Induction of amylase and protease as antibiofilm agents by starch, casein, and yeast extract in Arthrobacter sp. CW01

Abstract Background In unfavourable environment, such as nutrient limitation, some bacteria encased themselves into a three dimensional polymer matrix called biofilm. The majority of microbial infections in human are biofilm related, including chronic lung, wound, and ear infections. The matrix of biofilm which consists of extracellular polymeric substances (EPS) causes bacterial colonization on medical implanted device in patients, such as catheter and lead to patient’s death. Biofilm infections are harder to treat due to increasing antibiotic resistance compared to planktonic microbial cells and escalating the antibiotic concentration may result into in vivo toxicity for the patients.

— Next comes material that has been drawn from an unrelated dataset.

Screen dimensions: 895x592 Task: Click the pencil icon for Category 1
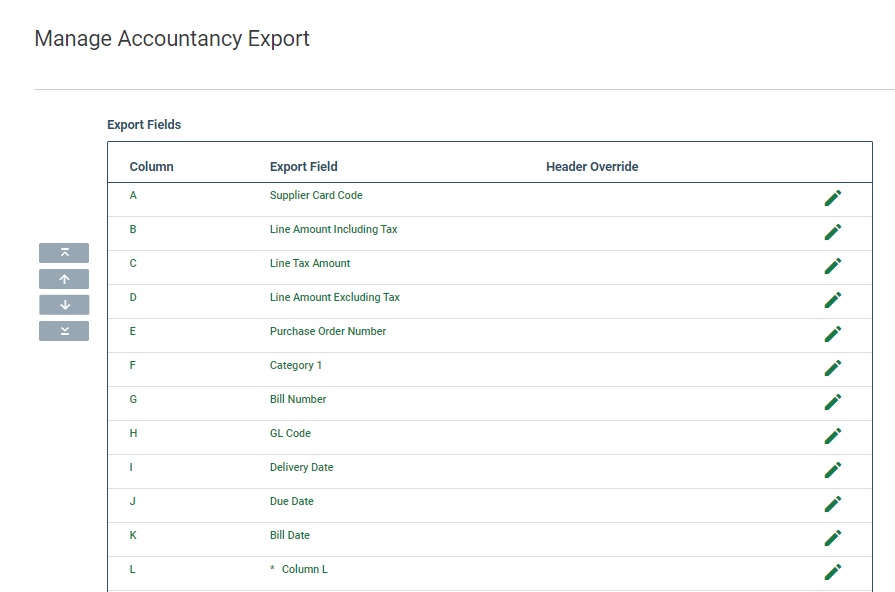click(x=832, y=368)
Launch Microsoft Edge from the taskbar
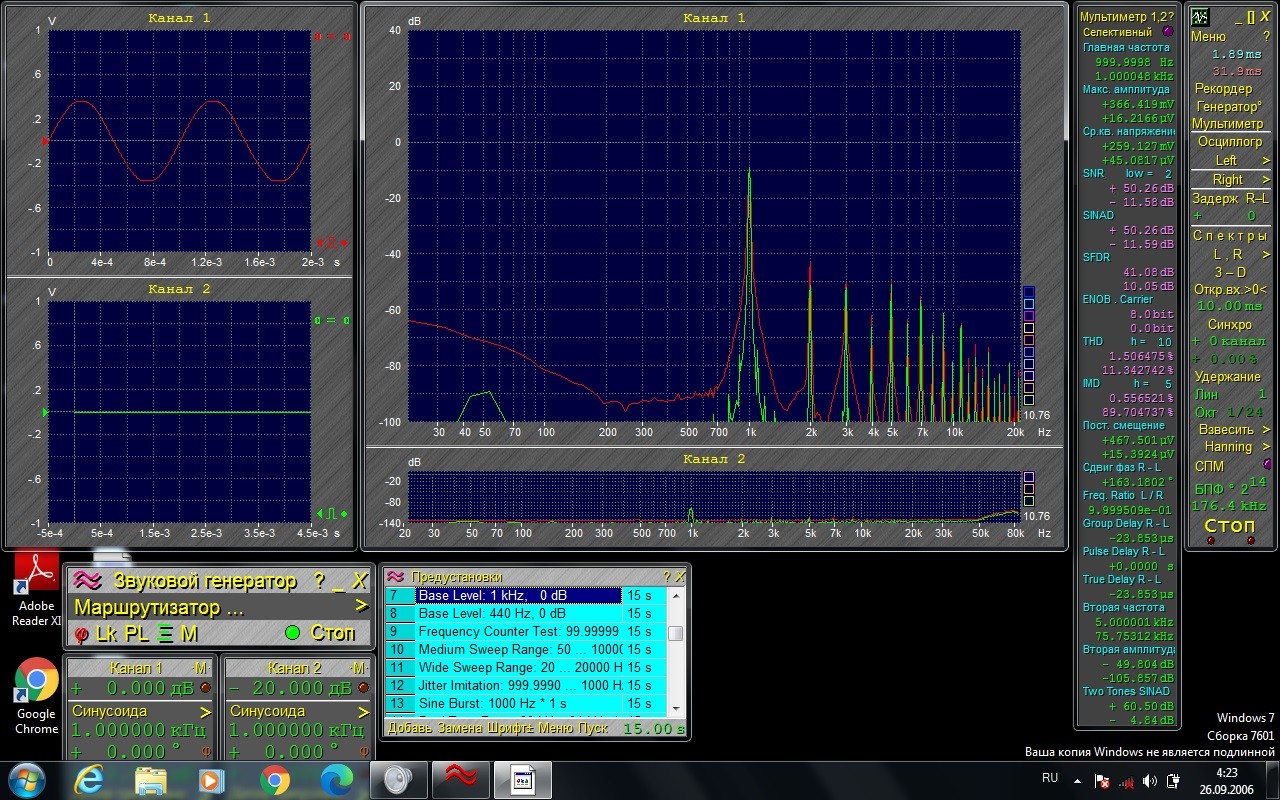 pyautogui.click(x=337, y=779)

Special compounds which are non-microbicidal that could inhibit or destroy biofilm formation are called antibiofilm compounds, for example enzymes, anti-quorum sensing, and anti-adhesins. Arthrobacter sp. CW01 produced antibiofilm compound known as amylase. This time our preliminary study proved that the antibiofilm compound was not only amylase, but also protease. Therefore, this research aimed to optimize the production of antibiofilm agents using amylase and protease inducing media. The five types of production media used in this research were brain heart infusion (BHI) (Oxoid), BHI with starch (BHIS), casein with starch (CS), yeast extract with starch (YS), and casein-yeast extract with starch (CYS). Biofilm eradication and inhibition activities were assayed against Pseudomonas aeruginosa (ATCC 27,853) and Staphylococcus aureus (ATCC 25,923). Results The results showed that different production media influenced the antibiofilm activity. Addition of starch, casein and yeast extract increased the production of amylase and protease significantly. Higher amylase activity would gradually increase the antibiofilm activity until it reached the certain optimum point. It was shown that crude extracts which contained amylase only (BHI, BHIS and YS) had the optimum eradication activity against P. aeruginosa and S. aureus biofilm around 60–70 %. Meanwhile, CS and CYS crude extracts which contained both amylase and protease increased the biofilm eradication activity against both pathogens, which were around 70–90 %. Conclusions It was concluded that the combination of amylase and protease was more effective as antibiofilm agents against P. aeruginosa and S. aureus rather than amylase only.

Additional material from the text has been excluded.